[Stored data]
>>>>
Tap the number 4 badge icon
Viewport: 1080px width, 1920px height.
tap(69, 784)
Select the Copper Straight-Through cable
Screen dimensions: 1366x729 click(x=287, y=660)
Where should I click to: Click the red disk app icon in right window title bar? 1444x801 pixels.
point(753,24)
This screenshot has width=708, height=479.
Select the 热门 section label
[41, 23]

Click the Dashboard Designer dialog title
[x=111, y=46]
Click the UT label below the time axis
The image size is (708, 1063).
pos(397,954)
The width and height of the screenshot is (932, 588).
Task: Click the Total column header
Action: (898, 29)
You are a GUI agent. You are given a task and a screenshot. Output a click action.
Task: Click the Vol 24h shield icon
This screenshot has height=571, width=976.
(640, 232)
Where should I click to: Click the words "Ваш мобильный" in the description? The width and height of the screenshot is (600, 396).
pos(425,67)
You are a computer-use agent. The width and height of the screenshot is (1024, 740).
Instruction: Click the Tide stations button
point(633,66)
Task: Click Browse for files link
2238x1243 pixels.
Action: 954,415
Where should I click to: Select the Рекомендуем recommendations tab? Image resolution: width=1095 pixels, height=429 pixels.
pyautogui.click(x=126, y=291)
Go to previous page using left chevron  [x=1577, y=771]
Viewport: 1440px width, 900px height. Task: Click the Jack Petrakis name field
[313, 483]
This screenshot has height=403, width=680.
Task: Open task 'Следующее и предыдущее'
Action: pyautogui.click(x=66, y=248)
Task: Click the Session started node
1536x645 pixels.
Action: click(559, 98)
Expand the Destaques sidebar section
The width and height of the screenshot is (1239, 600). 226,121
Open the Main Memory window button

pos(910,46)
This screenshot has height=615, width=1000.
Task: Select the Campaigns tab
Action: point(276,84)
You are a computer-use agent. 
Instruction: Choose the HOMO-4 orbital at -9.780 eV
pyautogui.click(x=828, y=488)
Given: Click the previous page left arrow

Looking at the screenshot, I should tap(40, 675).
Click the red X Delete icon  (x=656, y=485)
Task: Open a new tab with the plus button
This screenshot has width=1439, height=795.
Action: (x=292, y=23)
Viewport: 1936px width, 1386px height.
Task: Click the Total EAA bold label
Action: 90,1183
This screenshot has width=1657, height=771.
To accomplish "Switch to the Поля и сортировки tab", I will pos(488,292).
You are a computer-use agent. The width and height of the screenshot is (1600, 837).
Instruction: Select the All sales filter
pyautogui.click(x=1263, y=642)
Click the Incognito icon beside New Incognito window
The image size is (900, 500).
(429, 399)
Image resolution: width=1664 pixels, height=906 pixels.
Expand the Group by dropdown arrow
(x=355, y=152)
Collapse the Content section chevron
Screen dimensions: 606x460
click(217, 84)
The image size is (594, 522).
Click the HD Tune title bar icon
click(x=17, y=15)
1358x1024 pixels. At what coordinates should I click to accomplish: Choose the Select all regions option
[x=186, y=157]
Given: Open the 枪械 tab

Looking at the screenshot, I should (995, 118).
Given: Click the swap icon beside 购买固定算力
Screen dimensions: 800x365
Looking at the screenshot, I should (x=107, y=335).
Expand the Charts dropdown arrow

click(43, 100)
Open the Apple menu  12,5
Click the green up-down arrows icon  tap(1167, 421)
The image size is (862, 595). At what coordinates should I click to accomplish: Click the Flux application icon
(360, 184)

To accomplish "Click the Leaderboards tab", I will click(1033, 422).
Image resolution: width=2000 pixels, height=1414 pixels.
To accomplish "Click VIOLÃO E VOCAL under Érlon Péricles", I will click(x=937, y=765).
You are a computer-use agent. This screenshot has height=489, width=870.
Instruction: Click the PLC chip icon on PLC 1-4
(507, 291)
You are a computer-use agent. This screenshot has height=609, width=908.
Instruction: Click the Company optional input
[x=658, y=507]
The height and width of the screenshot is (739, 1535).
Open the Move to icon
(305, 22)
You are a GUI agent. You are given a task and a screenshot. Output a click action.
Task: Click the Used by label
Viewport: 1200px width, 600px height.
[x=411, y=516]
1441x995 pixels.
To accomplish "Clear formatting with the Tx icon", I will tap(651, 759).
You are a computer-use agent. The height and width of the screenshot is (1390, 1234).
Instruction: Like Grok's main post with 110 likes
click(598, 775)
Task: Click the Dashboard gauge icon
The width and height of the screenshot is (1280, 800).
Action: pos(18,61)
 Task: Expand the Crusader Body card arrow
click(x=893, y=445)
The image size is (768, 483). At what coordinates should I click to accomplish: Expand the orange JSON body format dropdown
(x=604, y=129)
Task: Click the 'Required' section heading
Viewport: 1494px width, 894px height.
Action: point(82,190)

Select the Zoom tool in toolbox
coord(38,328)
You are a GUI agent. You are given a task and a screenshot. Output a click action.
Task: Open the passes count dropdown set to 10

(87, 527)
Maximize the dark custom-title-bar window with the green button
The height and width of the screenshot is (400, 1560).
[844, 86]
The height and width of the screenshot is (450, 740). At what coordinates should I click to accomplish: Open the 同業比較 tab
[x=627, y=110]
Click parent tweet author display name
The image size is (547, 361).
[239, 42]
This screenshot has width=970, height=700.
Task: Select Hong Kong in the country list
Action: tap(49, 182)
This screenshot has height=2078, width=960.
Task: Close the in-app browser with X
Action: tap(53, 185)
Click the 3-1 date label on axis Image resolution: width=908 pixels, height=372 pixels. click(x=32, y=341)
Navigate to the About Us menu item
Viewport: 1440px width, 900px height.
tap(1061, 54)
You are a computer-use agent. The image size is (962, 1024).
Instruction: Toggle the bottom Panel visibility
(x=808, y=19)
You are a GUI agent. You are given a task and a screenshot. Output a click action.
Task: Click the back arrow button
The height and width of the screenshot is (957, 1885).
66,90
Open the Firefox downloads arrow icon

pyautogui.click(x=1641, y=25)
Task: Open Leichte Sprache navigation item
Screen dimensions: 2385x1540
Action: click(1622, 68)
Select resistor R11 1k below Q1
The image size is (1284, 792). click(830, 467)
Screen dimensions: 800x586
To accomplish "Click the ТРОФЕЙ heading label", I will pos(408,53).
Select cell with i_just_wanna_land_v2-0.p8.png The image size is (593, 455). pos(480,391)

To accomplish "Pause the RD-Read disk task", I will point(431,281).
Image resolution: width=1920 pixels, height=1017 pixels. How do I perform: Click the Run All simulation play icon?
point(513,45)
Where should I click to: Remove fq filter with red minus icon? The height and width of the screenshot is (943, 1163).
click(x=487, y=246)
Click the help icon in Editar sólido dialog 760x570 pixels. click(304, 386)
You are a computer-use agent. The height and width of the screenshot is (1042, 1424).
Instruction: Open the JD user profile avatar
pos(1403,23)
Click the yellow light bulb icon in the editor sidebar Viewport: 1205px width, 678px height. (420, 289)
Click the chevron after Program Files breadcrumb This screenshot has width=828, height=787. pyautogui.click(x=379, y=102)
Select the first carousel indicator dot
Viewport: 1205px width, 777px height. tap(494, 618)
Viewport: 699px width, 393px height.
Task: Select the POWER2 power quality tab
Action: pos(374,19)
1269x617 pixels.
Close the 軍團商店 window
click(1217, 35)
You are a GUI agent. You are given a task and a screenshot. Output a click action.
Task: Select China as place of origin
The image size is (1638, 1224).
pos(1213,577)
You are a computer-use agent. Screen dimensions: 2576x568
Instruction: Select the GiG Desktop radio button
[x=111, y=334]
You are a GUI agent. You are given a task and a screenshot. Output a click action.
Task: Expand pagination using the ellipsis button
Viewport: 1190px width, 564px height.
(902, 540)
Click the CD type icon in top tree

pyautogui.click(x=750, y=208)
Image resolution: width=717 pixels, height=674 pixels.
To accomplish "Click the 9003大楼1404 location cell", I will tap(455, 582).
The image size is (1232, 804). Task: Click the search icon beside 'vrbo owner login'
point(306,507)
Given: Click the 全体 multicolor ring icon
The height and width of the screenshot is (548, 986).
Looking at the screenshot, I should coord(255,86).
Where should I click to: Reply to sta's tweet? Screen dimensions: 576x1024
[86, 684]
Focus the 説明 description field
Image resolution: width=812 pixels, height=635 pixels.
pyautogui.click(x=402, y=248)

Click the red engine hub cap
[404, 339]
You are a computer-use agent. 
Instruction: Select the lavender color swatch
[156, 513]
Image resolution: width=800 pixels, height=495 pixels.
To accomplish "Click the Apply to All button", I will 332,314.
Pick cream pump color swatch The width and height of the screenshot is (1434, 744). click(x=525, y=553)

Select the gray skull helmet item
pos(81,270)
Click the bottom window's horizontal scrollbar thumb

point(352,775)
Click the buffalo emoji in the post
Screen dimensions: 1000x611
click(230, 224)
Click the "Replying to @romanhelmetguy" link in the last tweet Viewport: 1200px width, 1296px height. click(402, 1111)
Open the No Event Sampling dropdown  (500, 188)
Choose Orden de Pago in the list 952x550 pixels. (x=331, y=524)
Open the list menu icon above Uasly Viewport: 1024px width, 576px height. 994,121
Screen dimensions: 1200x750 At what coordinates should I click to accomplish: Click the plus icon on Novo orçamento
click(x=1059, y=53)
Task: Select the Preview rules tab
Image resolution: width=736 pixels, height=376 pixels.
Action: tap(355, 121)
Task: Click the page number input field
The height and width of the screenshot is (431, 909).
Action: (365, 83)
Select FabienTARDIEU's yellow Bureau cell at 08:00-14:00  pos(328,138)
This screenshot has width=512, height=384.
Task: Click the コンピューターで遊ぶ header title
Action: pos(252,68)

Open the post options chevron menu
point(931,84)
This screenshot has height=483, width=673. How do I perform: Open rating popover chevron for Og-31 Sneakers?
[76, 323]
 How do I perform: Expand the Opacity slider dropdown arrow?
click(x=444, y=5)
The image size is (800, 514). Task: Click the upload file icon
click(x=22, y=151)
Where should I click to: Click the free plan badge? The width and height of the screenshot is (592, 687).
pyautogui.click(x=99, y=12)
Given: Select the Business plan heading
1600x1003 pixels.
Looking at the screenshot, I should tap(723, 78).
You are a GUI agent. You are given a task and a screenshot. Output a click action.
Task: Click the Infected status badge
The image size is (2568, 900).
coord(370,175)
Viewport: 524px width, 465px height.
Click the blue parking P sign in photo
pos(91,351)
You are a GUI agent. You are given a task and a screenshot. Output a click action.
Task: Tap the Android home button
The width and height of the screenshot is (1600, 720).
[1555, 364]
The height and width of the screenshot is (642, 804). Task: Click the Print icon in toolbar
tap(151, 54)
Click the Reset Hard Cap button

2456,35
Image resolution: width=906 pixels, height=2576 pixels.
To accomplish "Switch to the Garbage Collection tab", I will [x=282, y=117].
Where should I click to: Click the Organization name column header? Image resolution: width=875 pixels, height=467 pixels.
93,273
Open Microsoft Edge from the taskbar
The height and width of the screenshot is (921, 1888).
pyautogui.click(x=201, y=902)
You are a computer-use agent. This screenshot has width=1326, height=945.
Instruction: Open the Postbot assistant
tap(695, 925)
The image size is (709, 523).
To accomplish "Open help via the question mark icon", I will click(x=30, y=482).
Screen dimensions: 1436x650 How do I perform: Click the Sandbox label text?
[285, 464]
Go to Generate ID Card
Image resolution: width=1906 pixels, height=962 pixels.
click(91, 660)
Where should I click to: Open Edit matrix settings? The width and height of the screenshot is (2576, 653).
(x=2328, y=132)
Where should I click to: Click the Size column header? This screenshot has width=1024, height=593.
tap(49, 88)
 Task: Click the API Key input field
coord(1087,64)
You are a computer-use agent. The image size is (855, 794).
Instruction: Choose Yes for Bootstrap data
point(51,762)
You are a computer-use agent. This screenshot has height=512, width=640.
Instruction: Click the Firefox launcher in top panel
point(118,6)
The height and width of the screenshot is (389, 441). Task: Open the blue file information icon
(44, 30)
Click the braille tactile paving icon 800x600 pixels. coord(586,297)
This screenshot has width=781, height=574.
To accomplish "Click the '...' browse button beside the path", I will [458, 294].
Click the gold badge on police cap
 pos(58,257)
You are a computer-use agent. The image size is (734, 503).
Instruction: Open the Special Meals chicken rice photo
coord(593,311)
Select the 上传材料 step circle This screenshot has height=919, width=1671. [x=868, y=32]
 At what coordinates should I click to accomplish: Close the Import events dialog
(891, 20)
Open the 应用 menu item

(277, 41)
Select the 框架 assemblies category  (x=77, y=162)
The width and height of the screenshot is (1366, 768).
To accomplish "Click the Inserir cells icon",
<<<<
## What the task requires
Show the lines of the records that include the string "number".

## The completed task
Tap the number 4 badge icon
Task: Click the page number input field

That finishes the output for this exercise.